Gay Byrne may have introduced sex to Ireland but 'Hot Press' made sure it stayed there. Thirty years on from its first issue, its founder and editor Niall Stokes feels there are still battles to fight, writes Patrick Freyne

HOT PRESS is 30 years old. The musical and political fortnightly has always been at the vanguard of liberalism in Ireland, and after ten years of good-time Ireland, it's sometimes difficult to remember how badly we needed that vanguard once upon a time.

"It's very hard from this perspective to recall just how bleak it was in Ireland in the 1970s, " says editor and founder Niall Stokes.

"There were a whole bunch of people who were disenfranchised, who didn't have a voice. The whole idea of youth culture was sneered at and frowned on. Rock-and-roll was seen as a minor sideshow to the bigger sideshow that was pop music. Musicians didn't have a voice or a platform, and at the time Ireland was hugely backwards in relation to sex and sexuality. You couldn't get a condom in Ireland until 1977. To be gay was to be locked into a closet. There was a really reactionary climate from the point of view of personal freedom."
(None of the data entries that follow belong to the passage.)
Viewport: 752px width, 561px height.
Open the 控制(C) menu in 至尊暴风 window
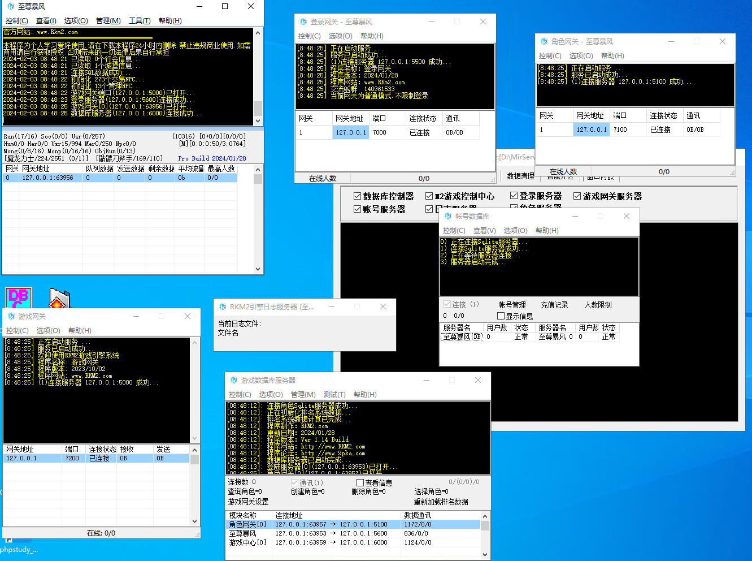pyautogui.click(x=16, y=21)
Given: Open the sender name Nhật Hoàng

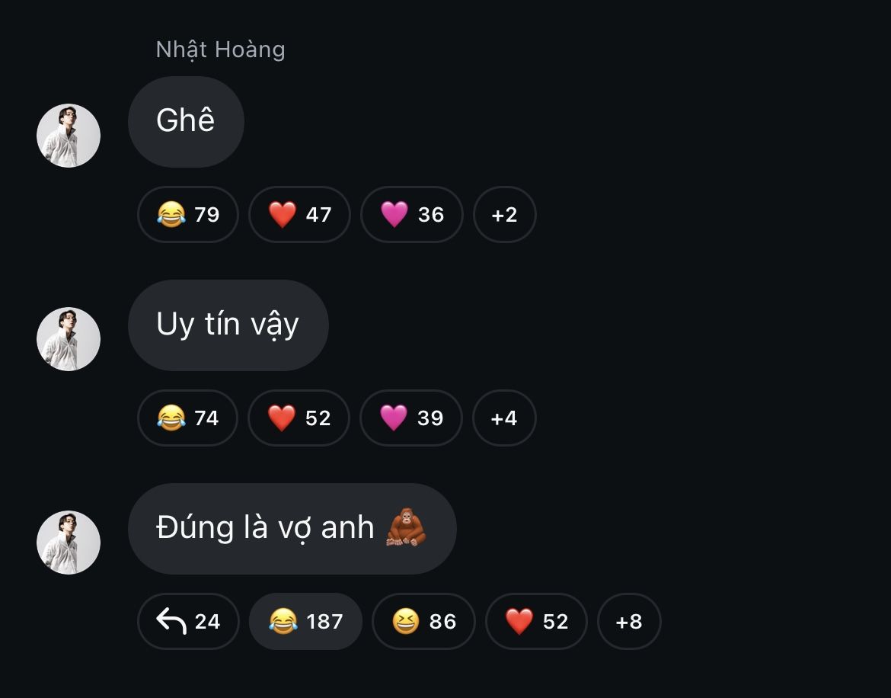Looking at the screenshot, I should click(x=221, y=50).
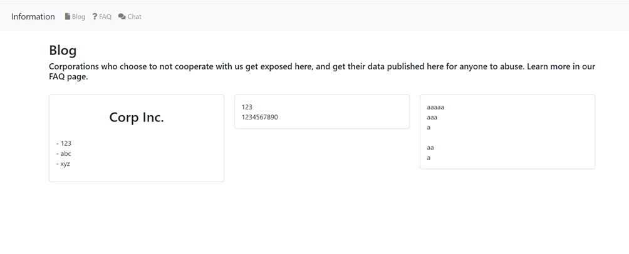Click the '- 123' line in Corp Inc. card

pos(64,143)

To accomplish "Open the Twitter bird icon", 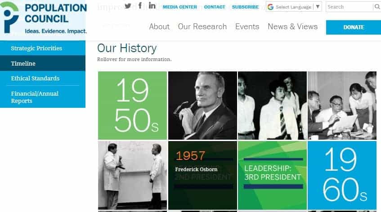I will tap(128, 6).
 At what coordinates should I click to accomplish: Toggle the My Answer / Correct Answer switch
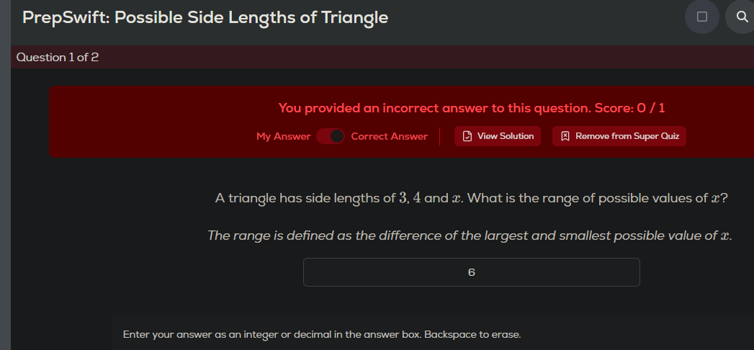331,136
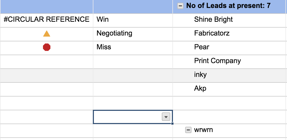The width and height of the screenshot is (287, 140).
Task: Click the fill handle of the selected cell
Action: pos(172,124)
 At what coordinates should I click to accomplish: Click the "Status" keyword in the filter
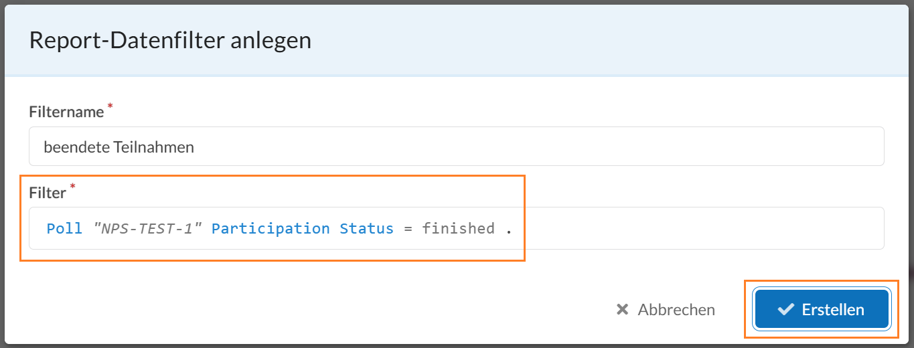[366, 228]
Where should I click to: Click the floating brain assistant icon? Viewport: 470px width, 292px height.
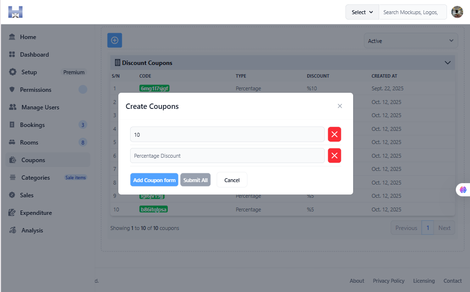(x=463, y=189)
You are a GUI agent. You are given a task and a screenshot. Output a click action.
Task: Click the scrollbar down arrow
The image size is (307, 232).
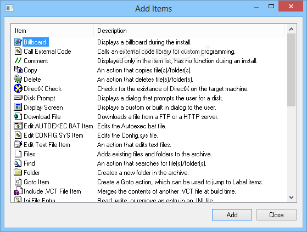[x=291, y=197]
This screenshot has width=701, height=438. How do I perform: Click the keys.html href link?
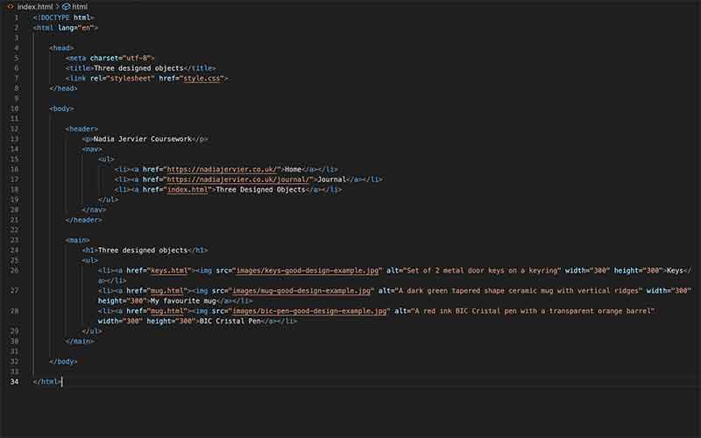(x=170, y=270)
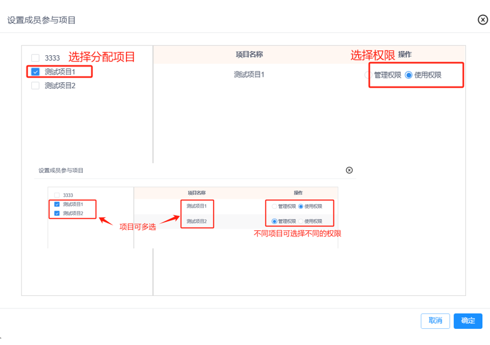The height and width of the screenshot is (345, 490).
Task: Select 管理权限 radio for 测试项目1 in top table
Action: pyautogui.click(x=368, y=76)
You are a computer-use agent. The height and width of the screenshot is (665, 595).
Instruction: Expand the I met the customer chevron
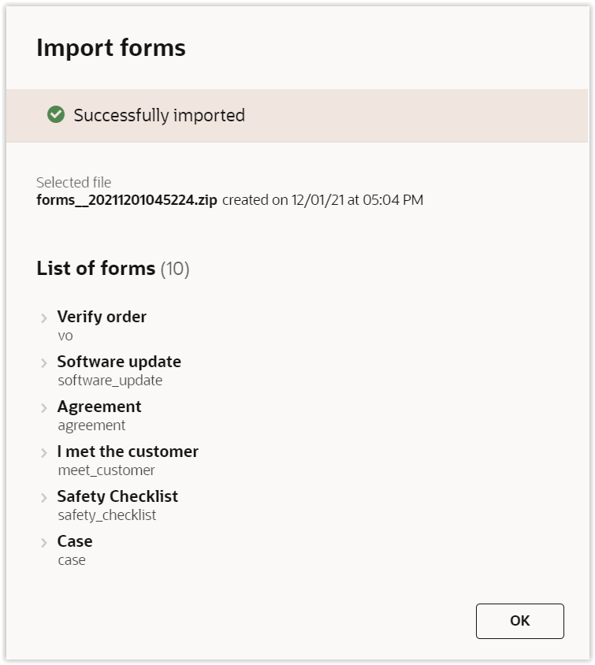point(44,453)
So when Hot Press launched in 1977 (it was almost called "the Wicked Messenger") it instantly established itself as a focal point for musicians and liberals. Hot Press was designed for the people who had grown up with the Beatles and the Rolling Stones, who had liberal attitudes and who couldn't see themselves reflected anywhere else in the Irish press. The magazine was also fermented amidst the fiery energy of punk rock which was erupting with bands like the Clash, the Sex Pistols and the Damned in the UK, and Irish versions such as the Boomtown Rats and the Radiators from Space.

There was a strong sense of a new generation that wanted to take the reins from a reticent and repressive old guard. Oliver J Flanagan had suggested that Gay Byrne introduced sex to Ireland, but the Hot Press writers actually sounded like they were getting some.
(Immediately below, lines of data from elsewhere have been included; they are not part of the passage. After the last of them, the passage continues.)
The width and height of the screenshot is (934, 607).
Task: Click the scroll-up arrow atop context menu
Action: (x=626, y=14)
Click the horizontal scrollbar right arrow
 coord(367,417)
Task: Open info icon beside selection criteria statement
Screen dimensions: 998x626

"We saw ourselves as a writer's magazine with people setting out to say something that had some sort of wider significance in the grand scheme of things, " says Stokes.

"We were influenced primarily by Rolling Stone [the American music magazine], but also a publication called Streetlife in the UK, which I think was edited by Richard William.
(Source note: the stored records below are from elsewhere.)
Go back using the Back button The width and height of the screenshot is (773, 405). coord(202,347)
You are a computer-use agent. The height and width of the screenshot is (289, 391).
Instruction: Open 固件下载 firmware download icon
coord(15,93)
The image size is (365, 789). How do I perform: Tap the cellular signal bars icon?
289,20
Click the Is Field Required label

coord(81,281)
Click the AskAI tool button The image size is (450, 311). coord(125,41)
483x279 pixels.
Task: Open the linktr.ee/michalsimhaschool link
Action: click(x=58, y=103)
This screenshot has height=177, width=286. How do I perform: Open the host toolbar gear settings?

There was also a cluster of great writers at ren, Charles Shaar Murray, Ian McDonald and Nick Kent and then Julie Burchill and Tony Parsons. All these writers were picking up on the 'New Journalism'. There was a real energy about the language and the style and the position of the writer in the scheme of things. Hunter S Thompson would have been a hero for a lot of people and Tom Wolfe as well."

Hot Presswas always uniquely Irish, however, and its founders and writers were fighting against a more repressive culture than their British counterparts. They always did their best to present an irreverent attitude to the status quo. "Our first ad campaign was 'ban the Hot Press', " says Stokes.

"At the time there was a lot of hoarding up around Dublin and not a lot of buildings, so a few of us went out and spray-painted "ban the Hot Press" all over the place. We also had a very good radio ad with a kid saying his prayers and which ended with him saying "and please God ban the Hot Press!"

In 1981, Hot Press decided to launch in Britain. A customs strike went against them, however, and several issues didn't even reach the shops. The British version was abandoned and they licked their wounds and regrouped. In 1982 Carrolls Cigarettes approached them and offered them a commitment for a substantial amount of advertising if they would increase their production values, so a glossy cover was introduced for the first time. It also saw the magazine re-emerge as a potent political force. The lack of success in the UK allowed them to refocus their focus on Irish society.

"That was the beginning of the second phase of our existence, " says Stokes. "Around the same time John Waters came up to Dublin and we started doing the political interviews. Until then we were maybe emphasising the music to too great an extent. But then there was a series of interviews featuring people like Charlie Haughey, Bishop Eamon Casey, and Gay Byrne. We were also doing interviews with Northern politicians like Gerry Adams and Martin McGuinness when no-one would touch them.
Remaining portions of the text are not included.